__EXERCISE BRIEF__
Beginning at the line that contains "Given: Click the Configuration gear icon", repeat each line exactly through the last one of the records below, and leave out the pictures.

START MATERIAL PROVIDED

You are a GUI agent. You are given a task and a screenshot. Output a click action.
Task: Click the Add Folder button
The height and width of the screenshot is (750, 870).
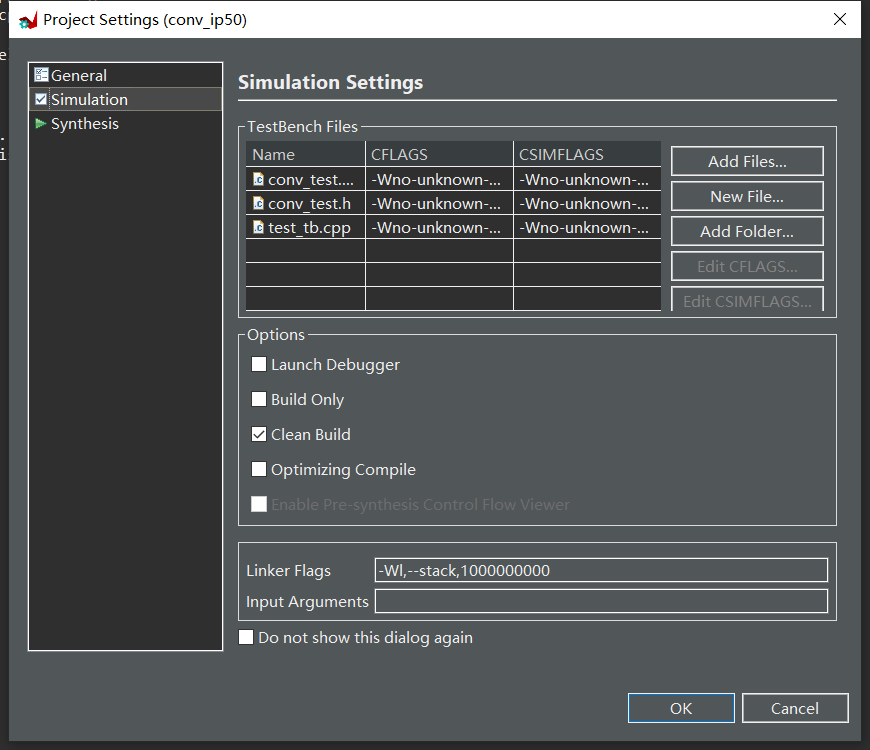[x=746, y=231]
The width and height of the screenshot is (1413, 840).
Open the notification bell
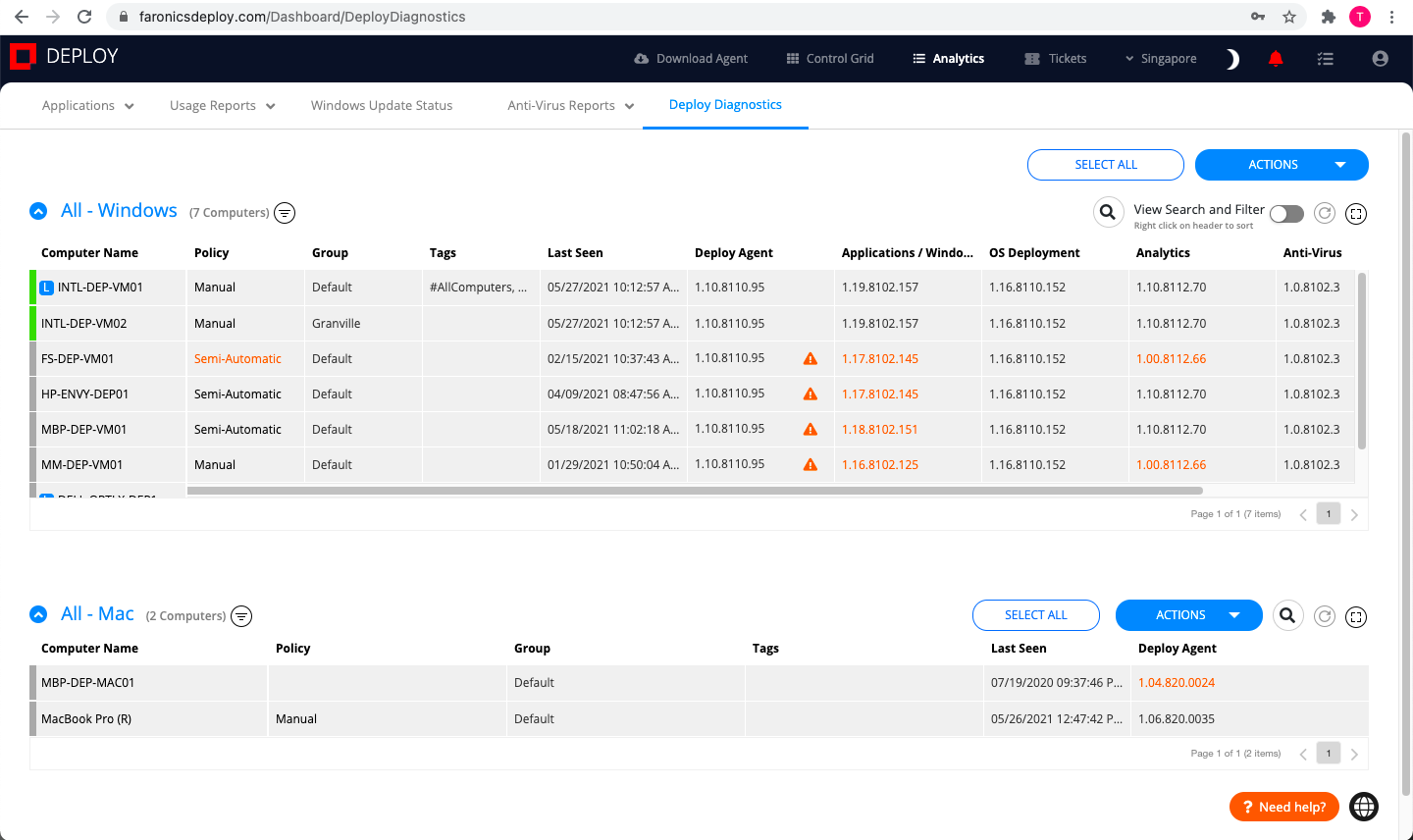(1276, 58)
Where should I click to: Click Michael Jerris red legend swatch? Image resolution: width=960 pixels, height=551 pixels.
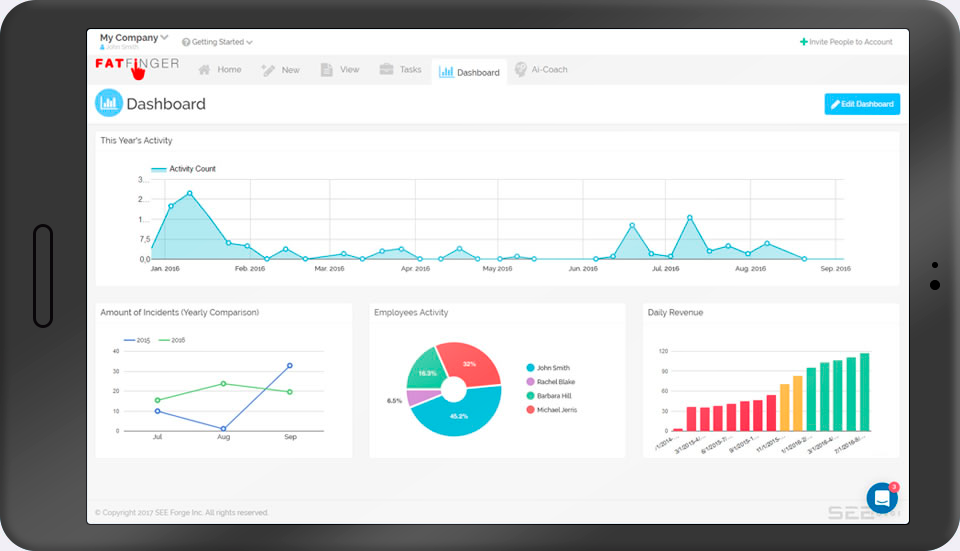[530, 410]
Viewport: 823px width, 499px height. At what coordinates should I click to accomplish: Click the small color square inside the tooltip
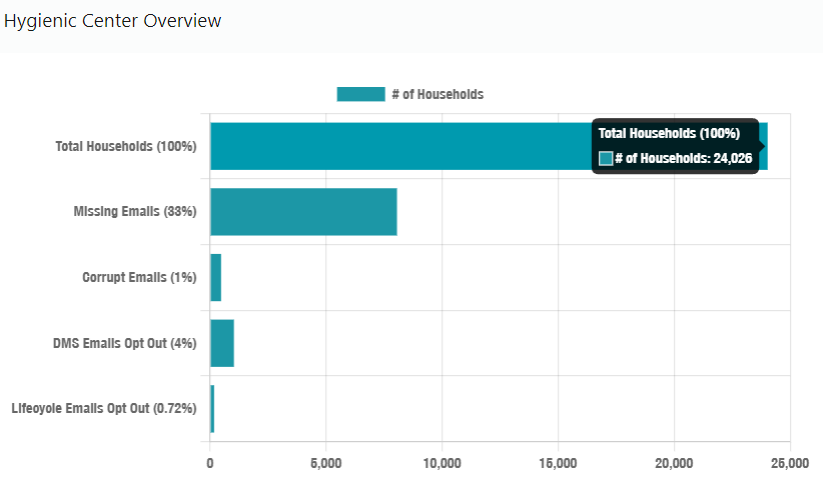point(605,158)
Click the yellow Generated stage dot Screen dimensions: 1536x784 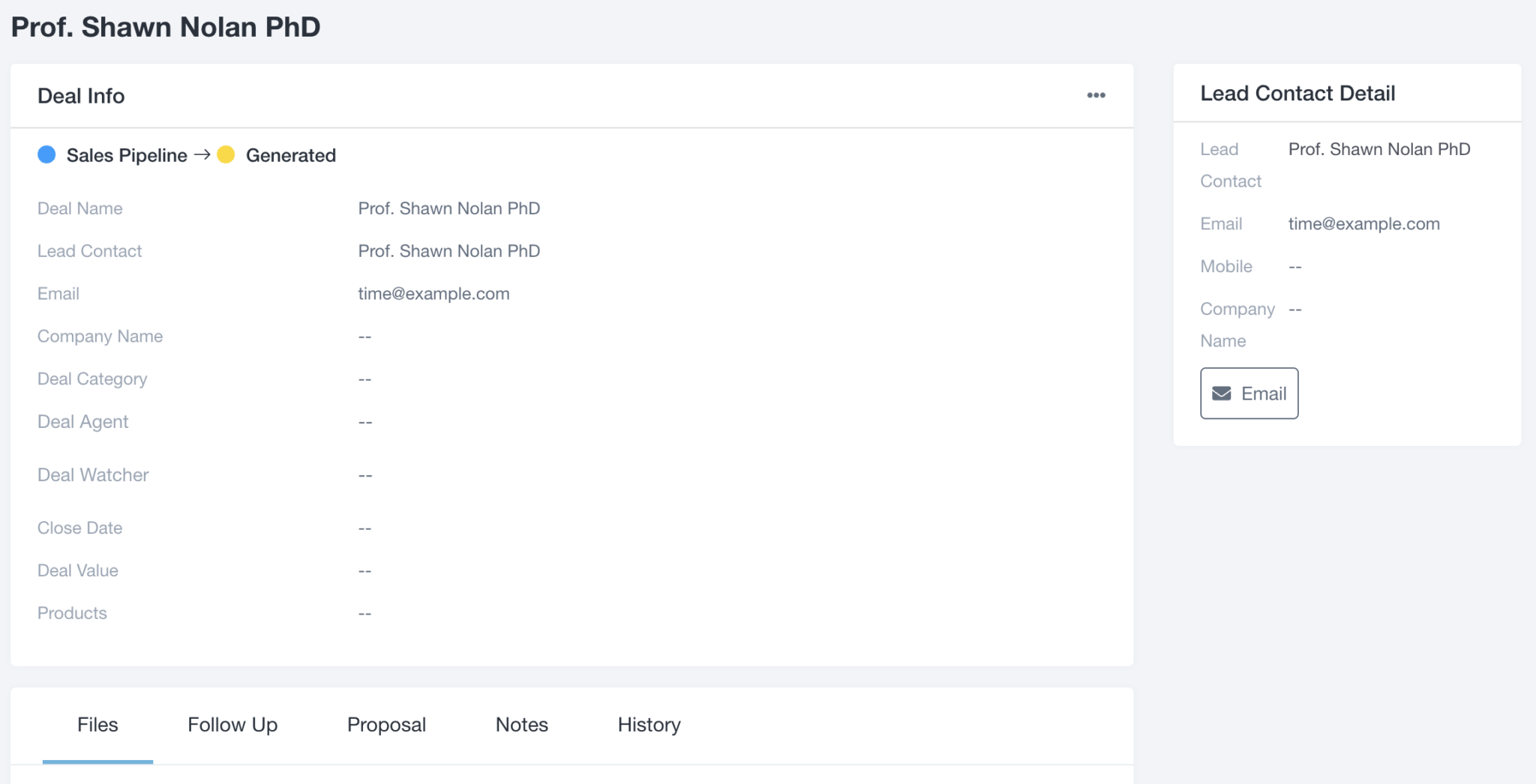[x=226, y=154]
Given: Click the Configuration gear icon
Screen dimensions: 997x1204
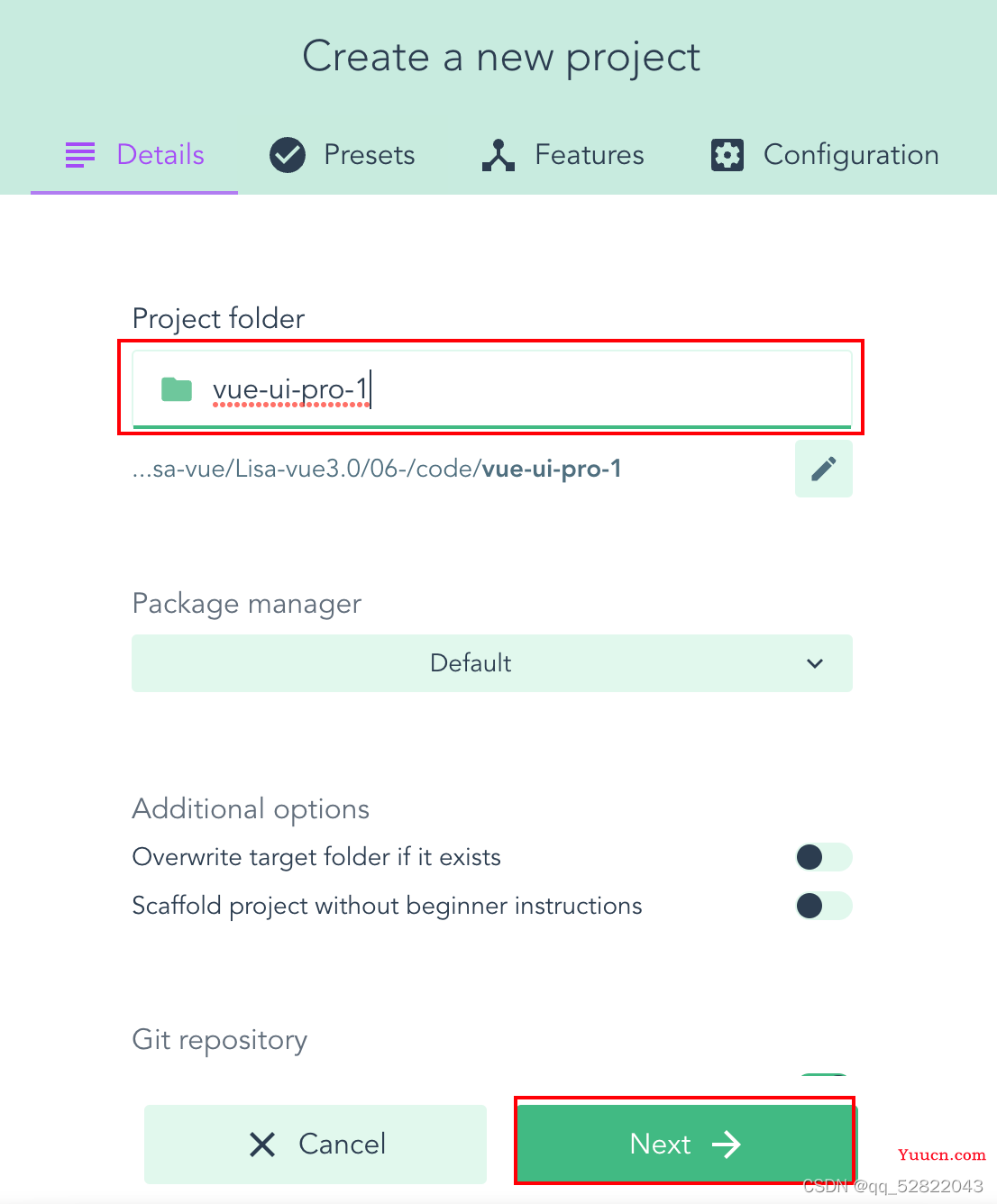Looking at the screenshot, I should [727, 155].
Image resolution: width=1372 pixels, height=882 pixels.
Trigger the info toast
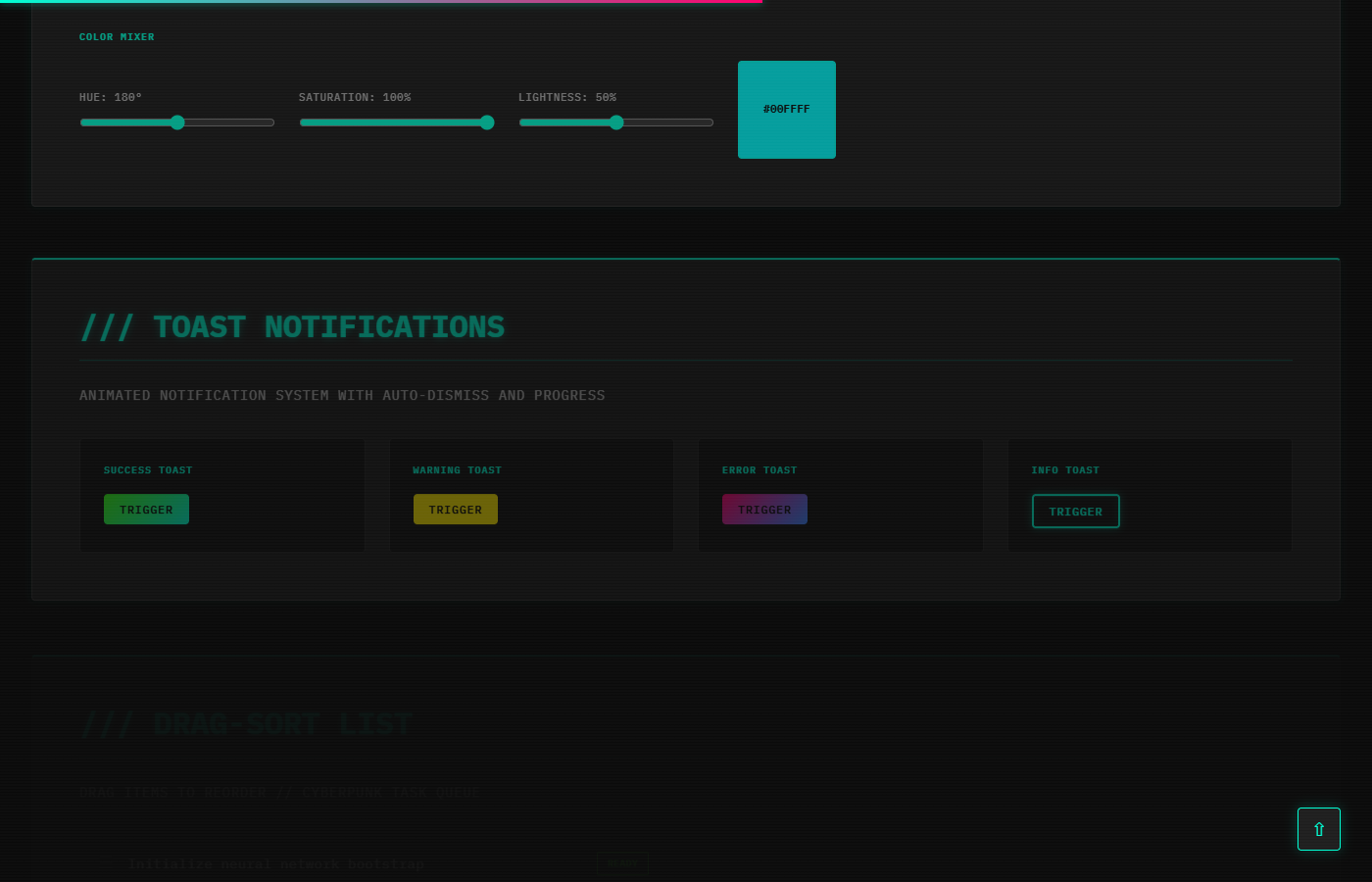click(x=1075, y=511)
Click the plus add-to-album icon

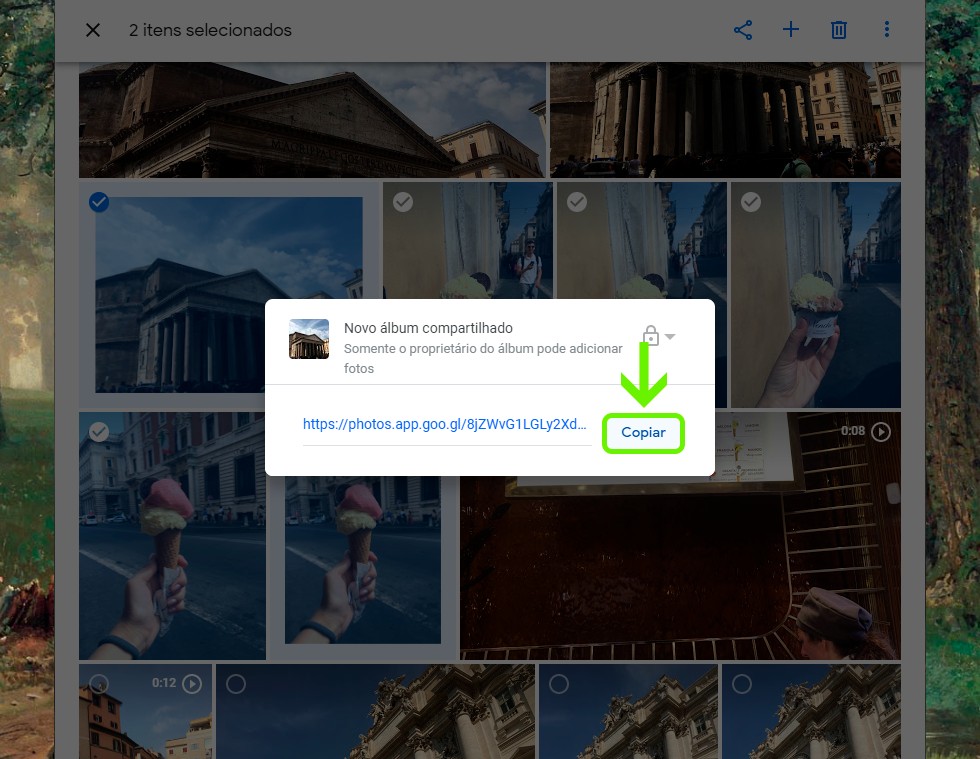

END MATERIAL PROVIDED

__RESULT FOR THIS TASK__
Given: Click the Configuration gear icon
Screen dimensions: 997x1204
Looking at the screenshot, I should [727, 155].
Image resolution: width=1372 pixels, height=882 pixels.
Trigger the info toast
click(x=1075, y=511)
Click the plus add-to-album icon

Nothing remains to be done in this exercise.